В общем, я стал ходить к Шуре, особенно когда никого не было дома. Тошно мне было одному, не привык я, и смущало меня что-то – бабушка умерла дома, на своём диване. Шура меня кормила обедом, я читал книги из библиотеки сестры, занимался за её письменным столом.
Надо заметить, дорогой читатель, что тётя Шура меня не растила и всегда громогласно заявляла, что мальчиков она не любит, потому что все мальчишки «шипана». Она была неграмотная, родилась в деревне, и в начале 20-х годов жизнь прибила её к Москве голодом и неустроенностью. Была она из семьи сельского дьякона, семьи многодетной, и с малого детства была она в работе и жить привыкла в труде и без баловства, хотя когда, как сама она выражалась, дети или собаки «озоруют», лицо её светилось настоящим блаженством. Думаю, и сама она не прочь была в молодости поозоровать, как всякий по-настоящему русский человек. Она всегда жила с включенным на полную мощь радио и обожала, заслышав кадриль или какой-то еще русский танец, чуть-чуть сплясать, иногда самую малость, вполоборота, одним поворотом плеч или движением рук.
Она была верующая, православная, очень набожная, ходила в церковь в Телеграфный переулок каждое воскресенье, по праздникам всегда ездила в Елоховский собор, а бывало, ездила туда и по воскресеньям, потому что собор был патриарший, и там служили патриарх и митрополиты. Всё высшее духовенство знала она в лицо, обо всех о них имела мнение и его вслух высказывала. Она являлась опровержением лжи о том, что русский народ – это народ рабского сознания. Тётя Шура наша была человеком совершенно свободным и говорила все и всякому то, что думала и что хотела. Она была личностью, эта безграмотная старая русская женщина в платке, каковой я её застал в своей жизни.

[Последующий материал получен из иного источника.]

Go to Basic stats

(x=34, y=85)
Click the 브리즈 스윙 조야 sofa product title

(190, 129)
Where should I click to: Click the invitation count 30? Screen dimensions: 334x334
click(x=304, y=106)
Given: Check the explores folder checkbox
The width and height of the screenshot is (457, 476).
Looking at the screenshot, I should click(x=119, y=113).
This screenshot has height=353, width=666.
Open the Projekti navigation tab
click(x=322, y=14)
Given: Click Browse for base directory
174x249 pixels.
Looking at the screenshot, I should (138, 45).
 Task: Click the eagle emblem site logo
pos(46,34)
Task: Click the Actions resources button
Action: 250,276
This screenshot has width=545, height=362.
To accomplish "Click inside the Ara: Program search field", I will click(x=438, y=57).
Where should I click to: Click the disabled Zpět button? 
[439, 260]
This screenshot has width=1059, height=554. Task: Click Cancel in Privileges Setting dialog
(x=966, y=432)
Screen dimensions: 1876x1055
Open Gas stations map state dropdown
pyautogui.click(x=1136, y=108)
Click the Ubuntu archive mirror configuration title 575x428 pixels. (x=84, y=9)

Никогда не забуду, как мой отец в начале 60-х годов вместо получения генеральских погон и ордена Ленина угодил под чистку, которую Никита Сергеевич, будучи верным ленинцем и продолжателем великого дела товарища Сталина, начал проводить в рядах Советской Армии, и в квартире нашей был учинен обыск по всем правилам советской прокурорской сыскной службы, а именно: все было выпотрошено, вывернуто, обивка на стульях и диване вспорота, книги валялись на полу с вырванными страницами и оторванными переплетами. Мама моя, будучи человеком нордическим и мало импульсивным, решила меня в квартире оставить, чтобы я пронаблюдал происходящее, и оно мне врезалось в память, так как, возможно, меня ожидало счастливое детство, юность и молодость сына врага трудового народа и злостного расхитителя социалистической всенародной собственности.
Учился я в ту пору во вторую смену, и на улицу мы вышли втроем – я, Шура и наш красавец коричневой масти боксер Эрик, которого Шура вела на поводке, вернее, сначала он спустил её с лестницы так, что она чуть ли не на спине скатилась, а теперь так дергал за поводок, что голос её периодически прерывался, как будто она всхлипывала. А может, и в самом деле всхлипывала. Говорила она мне, что рассказывать никому ничего не надо и что отец мой – честнейший на свете человек, а гадьё это всё, паразиты эти, которые Бога не знают и не ведают, всё равно скоро попадут в чан с кипятком в аду. Никак не успокоятся, вещала она сквозь зубы, дергаемая Эриком из стороны в сторону, паразиты проклятые, кровопийцы, сколько народу извели, никак кровушки не напьются, звери проклятые, все лютуют, хоть вожак и издох давно.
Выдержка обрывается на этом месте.